*Directive*
In the excerpt on measuring company performance, how many studies did the meta-analysis cover?

*Excerpted text*
While either accounting or market measures are commonly used to assess the performance of a company, subjective measures may be considered an appropriate alternative particularly when objective measures are insufficient or unavailable (Rowe & Morrow, 1999; Singh, Darwish, & Potočnik, 2016). Such measures include top management’s perceptions of the current financial situations and company growth, which has been shown to be positively associated with objective measures (Dess & Robinson, 1984; Kunze et al., 2013). Despite the subjectivity of such measures, some researchers suggest that they are comparable to objective measures of company performance (Rowe & Morrow, 1999; Singh et al., 2016).

Das wäre dann die Faktoren, anhand derer man eine solche Überprüfung vornehmen könnte.

Extant empirical research on the proportion of women on boards of directors and company performance exhibits mixed and inconsistent findings. A meta-analysis covering 140 studies showed that a higher representation of women on the board was statistically significantly related to accounting returns, but not to market performance (Post & Byron, 2015). Both associations were weakly positive, with effect sizes of 0.047 and 0.014 respectively, and exhibited significant heterogeneity. The study further reported that the representation of women on boards was more positively linked to accounting returns in countries with stronger shareholder protections or to market performance in countries with greater sex equality.

Also sehr sehr kleine Unterschiede.

*Dataset extract*
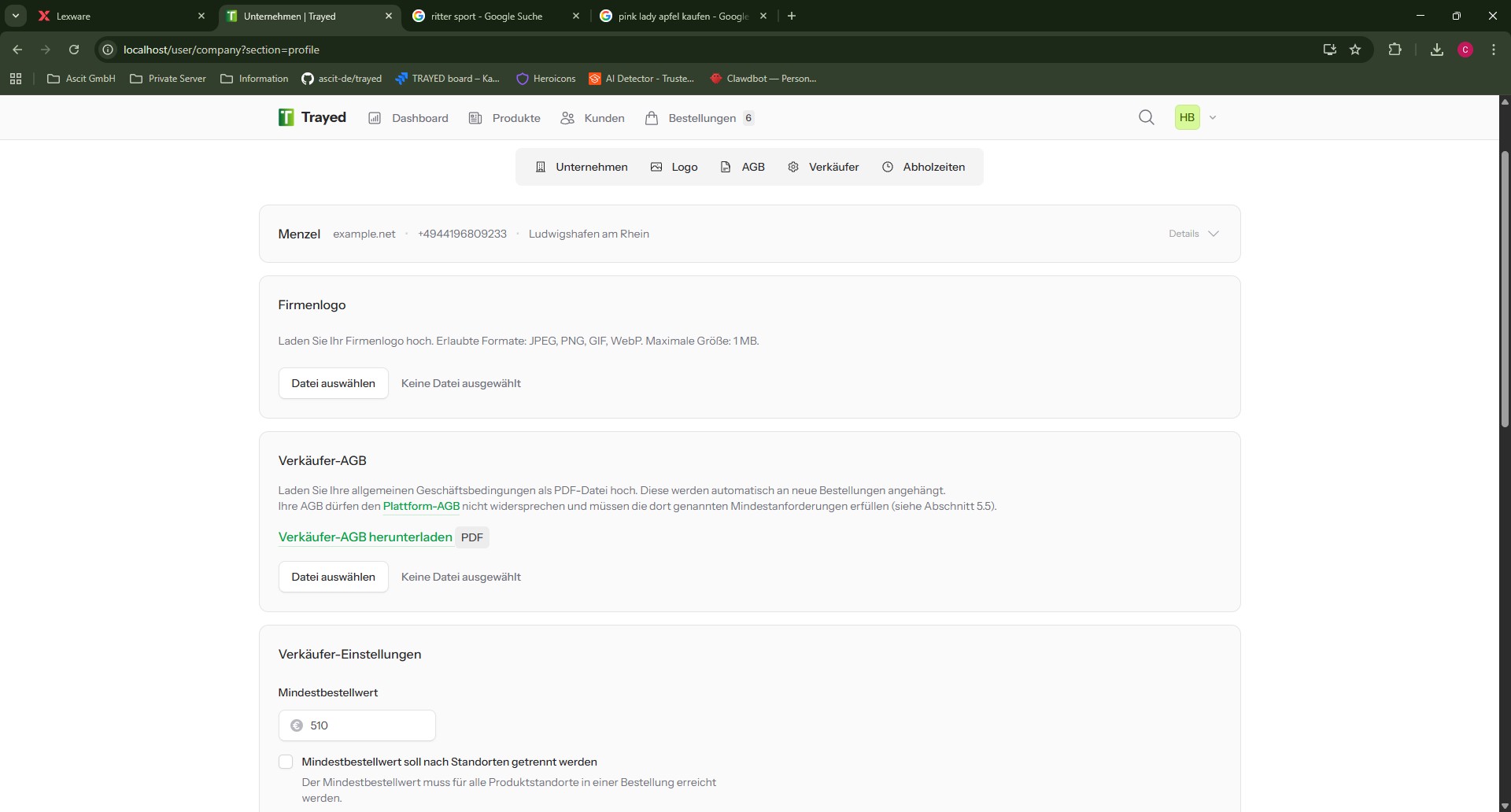1511x812 pixels.
Task: Open the search in the Trayed navigation
Action: click(1146, 117)
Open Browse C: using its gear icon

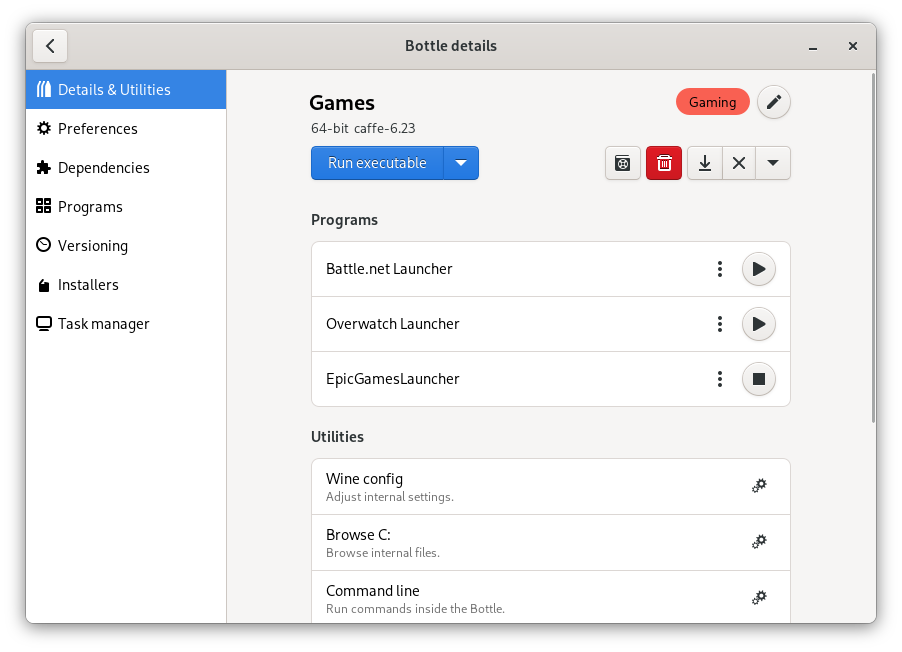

*Finished exercise*
140 studies.